• **What is being asked**: Extract only the lines running from the top of the entries to the line that holds "Given: Select the". Include that line and omit the pictures.
Data for processing section start
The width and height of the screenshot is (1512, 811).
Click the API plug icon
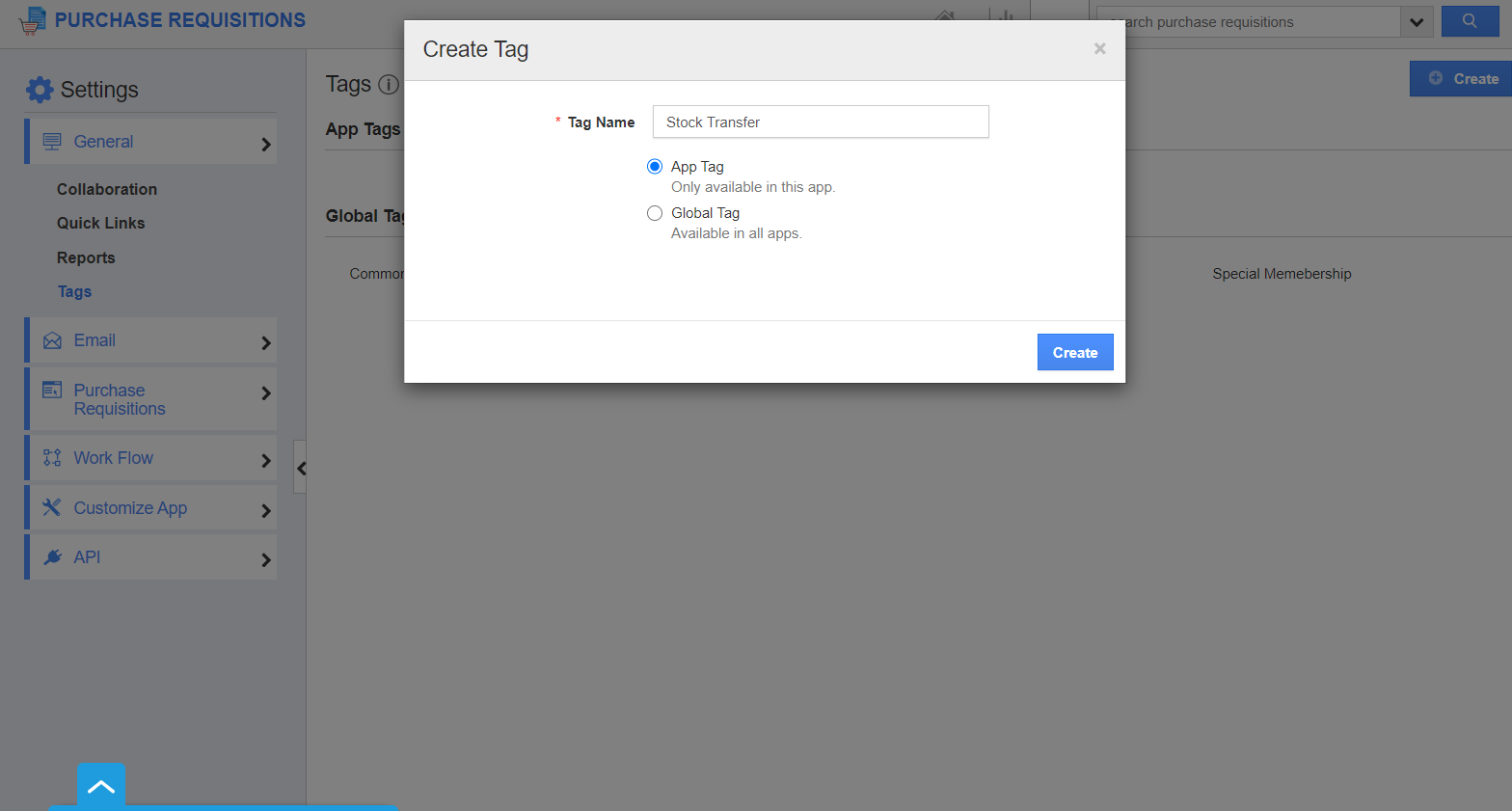point(52,556)
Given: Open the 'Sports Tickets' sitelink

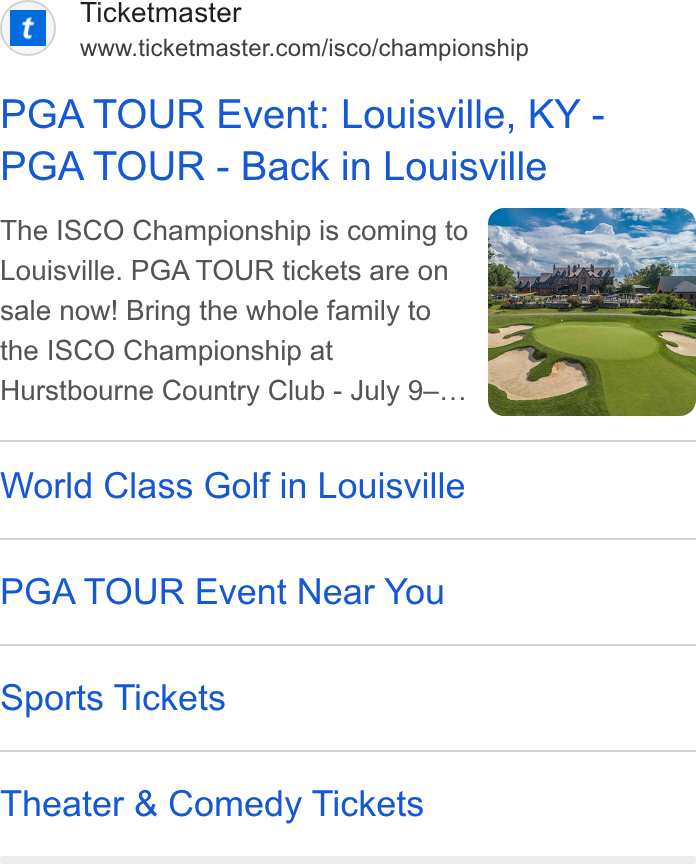Looking at the screenshot, I should coord(113,698).
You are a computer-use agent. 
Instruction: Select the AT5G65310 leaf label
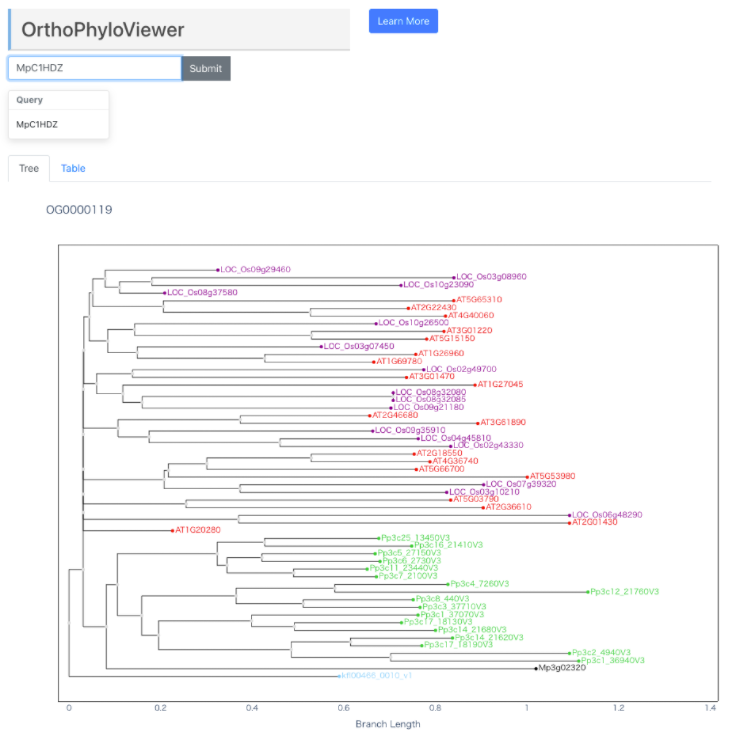click(480, 300)

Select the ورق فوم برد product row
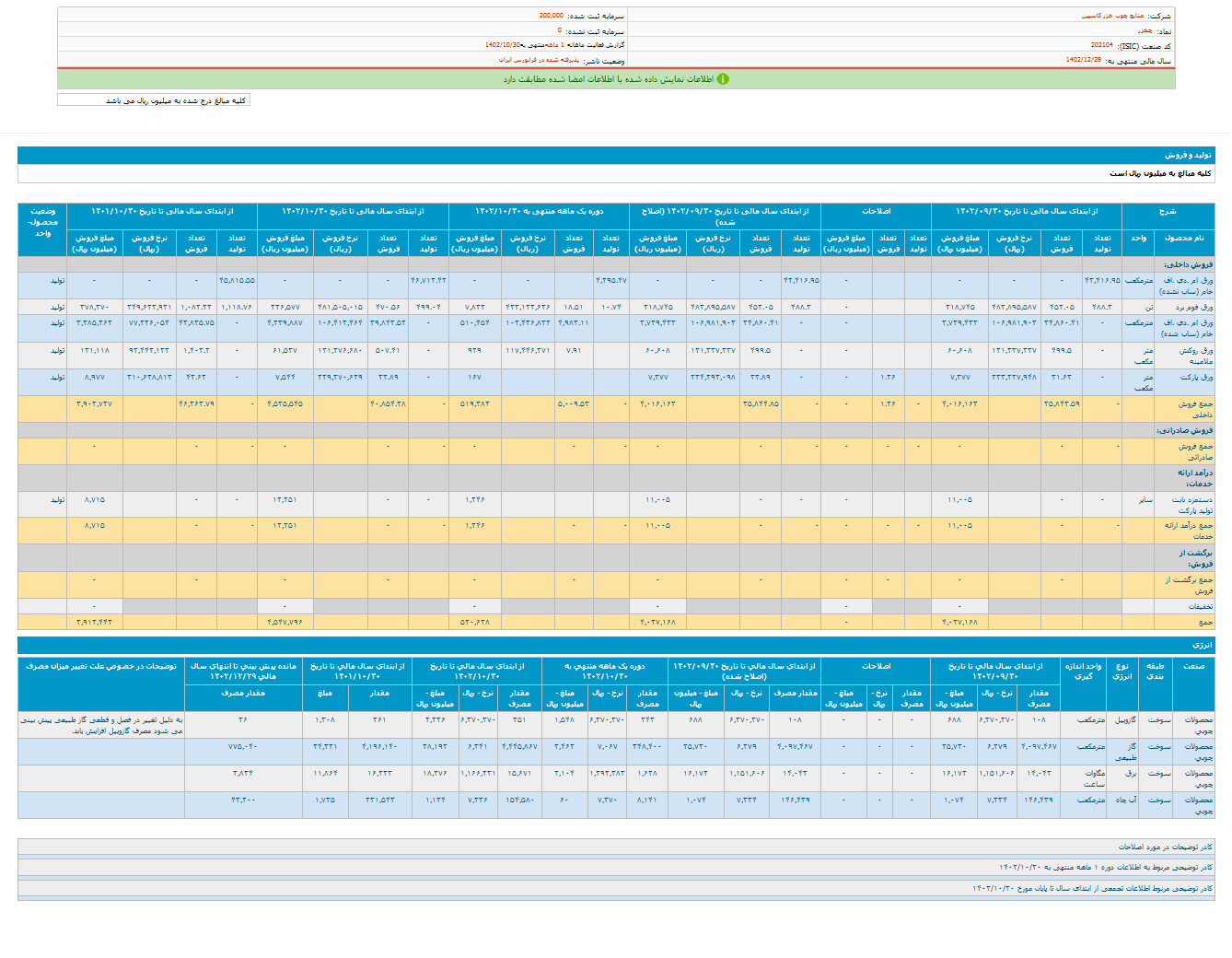pos(1194,307)
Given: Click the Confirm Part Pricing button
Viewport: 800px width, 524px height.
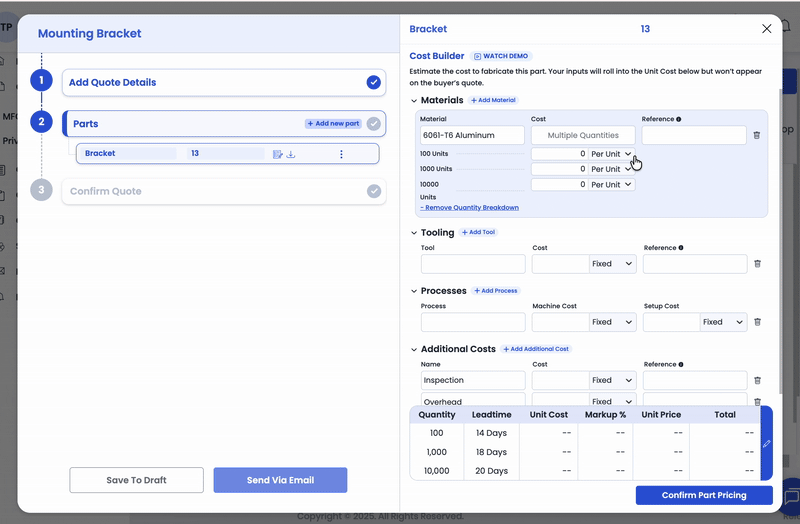Looking at the screenshot, I should 704,495.
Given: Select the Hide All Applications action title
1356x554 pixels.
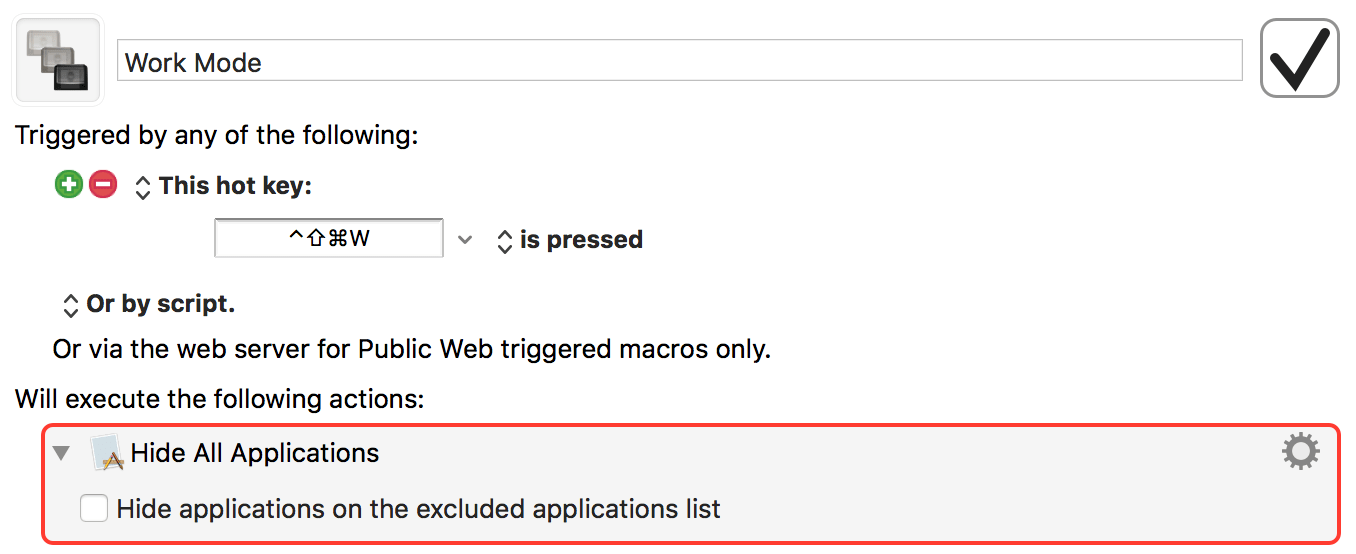Looking at the screenshot, I should (x=255, y=453).
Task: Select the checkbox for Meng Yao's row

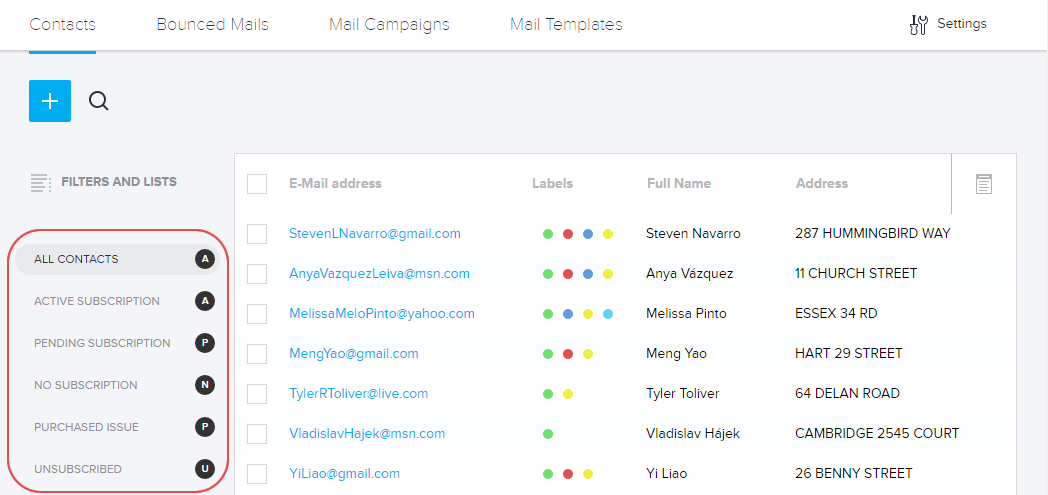Action: (257, 353)
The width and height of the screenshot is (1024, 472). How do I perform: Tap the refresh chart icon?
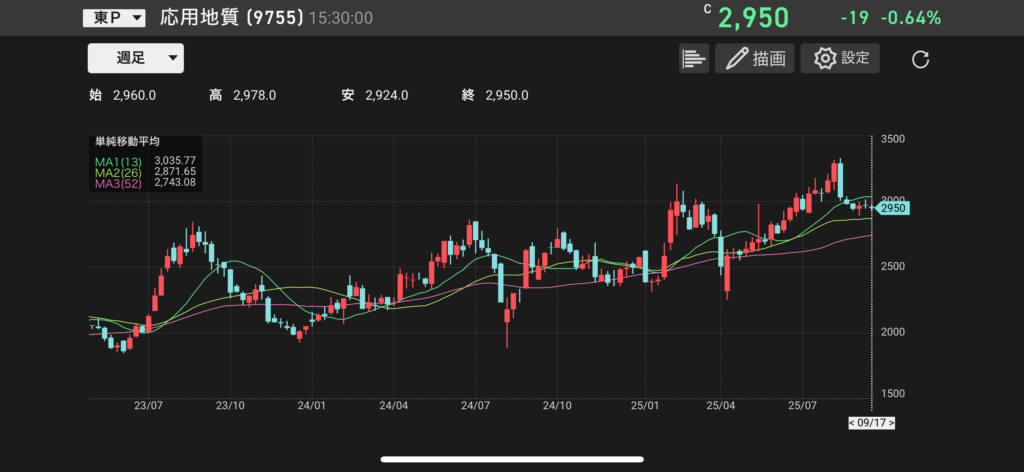921,59
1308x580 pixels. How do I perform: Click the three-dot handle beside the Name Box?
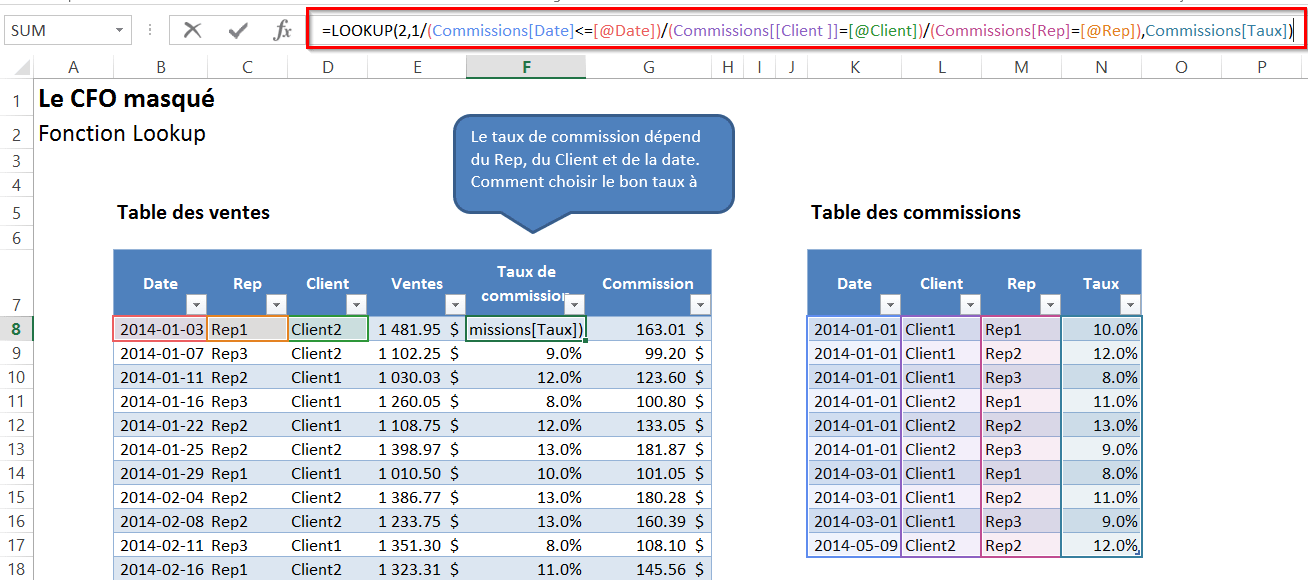point(150,31)
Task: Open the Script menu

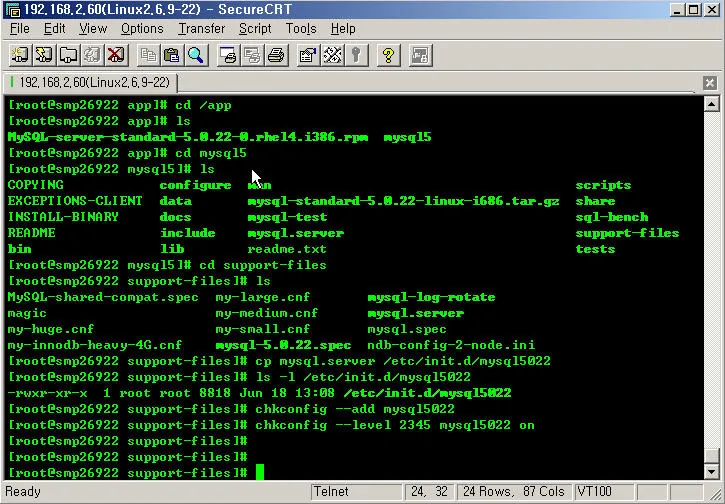Action: pos(255,29)
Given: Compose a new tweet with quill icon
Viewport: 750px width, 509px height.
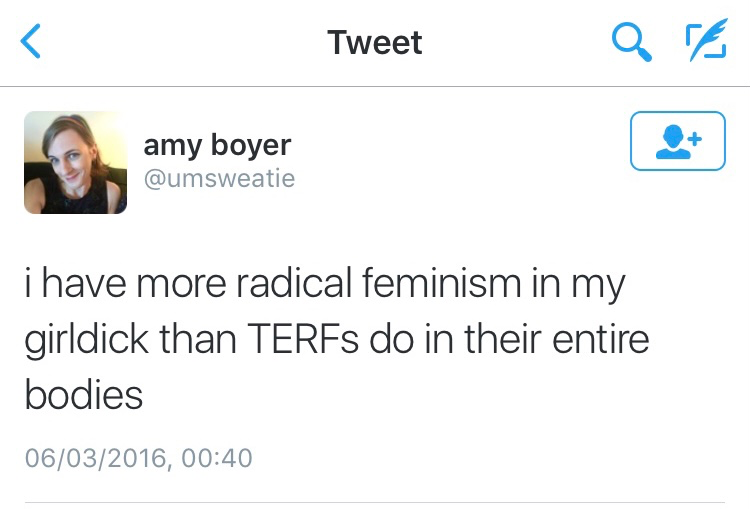Looking at the screenshot, I should [706, 42].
Data for processing section end
• **Output below**:
The width and height of the screenshot is (1512, 811).
Click the API plug icon
point(52,556)
Given: Open the 'Sports Tickets' sitelink

Looking at the screenshot, I should coord(113,698).
You are a computer-use agent. 
Instruction: Select the AT5G65310 leaf label
click(480, 300)

Select the ورق فوم برد product row
pos(1194,307)
Given: Click the Confirm Part Pricing button
Viewport: 800px width, 524px height.
Looking at the screenshot, I should 704,495.
Given: Select the Hide All Applications action title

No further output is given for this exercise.